Phial of Galadriel

‘In this phial,’ she said, ‘is caught the light of Eärendil’s star, set amid the waters of my fountain. It will shine still brighter when night is about you. May it be a light to you in dark places, when all other lights go out. Remember Galadriel and her Mirror!’

J.R.R. Tolkien, The Two Towers

On Saturday, I witnessed Walla Walla Valley Academy Orchestra, play music in a rehabilitation & nursing home. This home receives a two star rating on yelp, the residents do not live in the lap of luxury. Their ailments are many and diverse, and hope is swallowed up in the muddy beige walls of their building. The staff for the most part look drained of all but a modicum of joy. While their bodies are present, the bulk of their affections don’t seem to have survived the trudge from the car park to their work station. The residents stalk along on crutches, drag contraptions with tanks and tubes, or are pushed in wheelchairs from room to room. The drama played out is almost ghoulish, it seems that there is a delicate silken thread that holds the residents to life in the present, and the thread can be snapped at any moment.

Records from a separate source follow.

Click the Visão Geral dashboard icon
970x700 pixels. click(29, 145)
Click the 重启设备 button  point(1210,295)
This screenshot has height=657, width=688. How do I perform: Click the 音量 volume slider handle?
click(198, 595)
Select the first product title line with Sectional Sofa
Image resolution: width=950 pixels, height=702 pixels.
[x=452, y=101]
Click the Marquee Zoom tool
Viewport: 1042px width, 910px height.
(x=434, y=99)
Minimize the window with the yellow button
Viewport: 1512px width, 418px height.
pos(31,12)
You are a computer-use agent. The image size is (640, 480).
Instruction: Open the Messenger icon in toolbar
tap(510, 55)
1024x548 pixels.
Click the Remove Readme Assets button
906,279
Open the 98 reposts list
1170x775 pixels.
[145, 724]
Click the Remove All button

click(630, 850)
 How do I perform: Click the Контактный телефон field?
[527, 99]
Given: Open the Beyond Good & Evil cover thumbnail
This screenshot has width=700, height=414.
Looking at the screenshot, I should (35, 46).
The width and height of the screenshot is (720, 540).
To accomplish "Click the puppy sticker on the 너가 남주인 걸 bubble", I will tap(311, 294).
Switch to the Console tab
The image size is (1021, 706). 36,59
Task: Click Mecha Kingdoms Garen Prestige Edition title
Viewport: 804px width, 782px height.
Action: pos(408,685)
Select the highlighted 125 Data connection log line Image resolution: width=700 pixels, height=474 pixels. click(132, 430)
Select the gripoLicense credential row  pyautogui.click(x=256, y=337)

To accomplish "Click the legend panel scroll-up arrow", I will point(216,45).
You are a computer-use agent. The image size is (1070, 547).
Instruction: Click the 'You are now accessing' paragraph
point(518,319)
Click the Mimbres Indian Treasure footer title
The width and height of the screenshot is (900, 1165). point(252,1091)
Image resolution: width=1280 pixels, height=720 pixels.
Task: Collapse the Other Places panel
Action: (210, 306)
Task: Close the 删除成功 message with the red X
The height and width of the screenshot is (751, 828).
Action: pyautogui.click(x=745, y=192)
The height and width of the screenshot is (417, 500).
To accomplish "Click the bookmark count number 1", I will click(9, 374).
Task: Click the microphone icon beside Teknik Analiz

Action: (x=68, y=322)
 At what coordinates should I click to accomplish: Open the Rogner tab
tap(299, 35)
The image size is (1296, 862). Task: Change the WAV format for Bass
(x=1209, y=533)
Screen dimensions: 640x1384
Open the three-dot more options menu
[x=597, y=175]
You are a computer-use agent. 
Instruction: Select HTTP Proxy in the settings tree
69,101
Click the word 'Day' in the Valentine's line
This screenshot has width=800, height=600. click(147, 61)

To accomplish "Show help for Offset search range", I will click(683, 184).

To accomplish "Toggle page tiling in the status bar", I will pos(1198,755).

When the orchestra begun there were about 15 residents and a few staff aides in the room. They listened, raptured as music poured from the assembly of stringed instruments. Some sat erect facing the music, others turned their back heads lolled to the side, and some closed their eyes in concentrated breathing whilst letting the music wash over them. When the orchestra begun their third and final piece, more residents were wheeled into the dinning room, drawn by the power of the sweet melodies. The nurses who would normally leave, stood enchanted in the door way and listened. Residents who had lost the power of speech groaned and mumbled guttural expressions of joy, others wept with joy, clasping their hands as if offering a prayer of thanks for the majesty of the music.

Through music, light pierced the gloom, and blossomed in hearts a spring of beauty. Those 30 minutes were salubrious for the residents and staff. Flesh and sinew grew on the spectres with each song, clothing them with dignity and reverence, sons and daughters in the Imago Dei. I was reminded that no matter how cavernous the darkness, light, love and beauty will ultimately triumph.

Transmuted Anger

She sat crossed arm, pouting and petulant. Her face furrowed, and her rosy lips thinned as she huffed and puffed her frustration. The

object of her desire had been denied her and she was livid. She scooted her little form 180 degrees so that her back was facing her antagonist. She had just turned four years old that day, and in all the wisdom of her 48 months she knew that she was mad, and that mum was the cause! Like most four-year old girls she quickly moved past her anger, and a few moments later she was on her mother’s lap finishing their craft activity together.

Even as adults we all go through days like that don’t we? Unlike Hannah we don’t go back to our source of heavenly comfort as quickly. Instead we fuel our life with anger. Untamed anger can of course carbon vesuvian proportions of energy, but it is temporary, and usually very destructive.

Mahatma Gandhi during his stout-hearted struggle against the British for Indian Independence made the following statement:

“I have learnt through bitter experience the one supreme lesson to conserve my anger, and as heat conserved is transmuted into energy, even so our anger controlled can be transmuted into a power that can move the world.” (Young India journal, September 1920.)

His statement espouses principles we would all do well to emulate. Lets shine brightly with transforming influence rather than burning up with destructive anger. Lets move from heat to light.

Matt 5:16 (ESV)

In the same way, let your light shine before others, so that they may see your good works and give glory to your Father who is in heaven.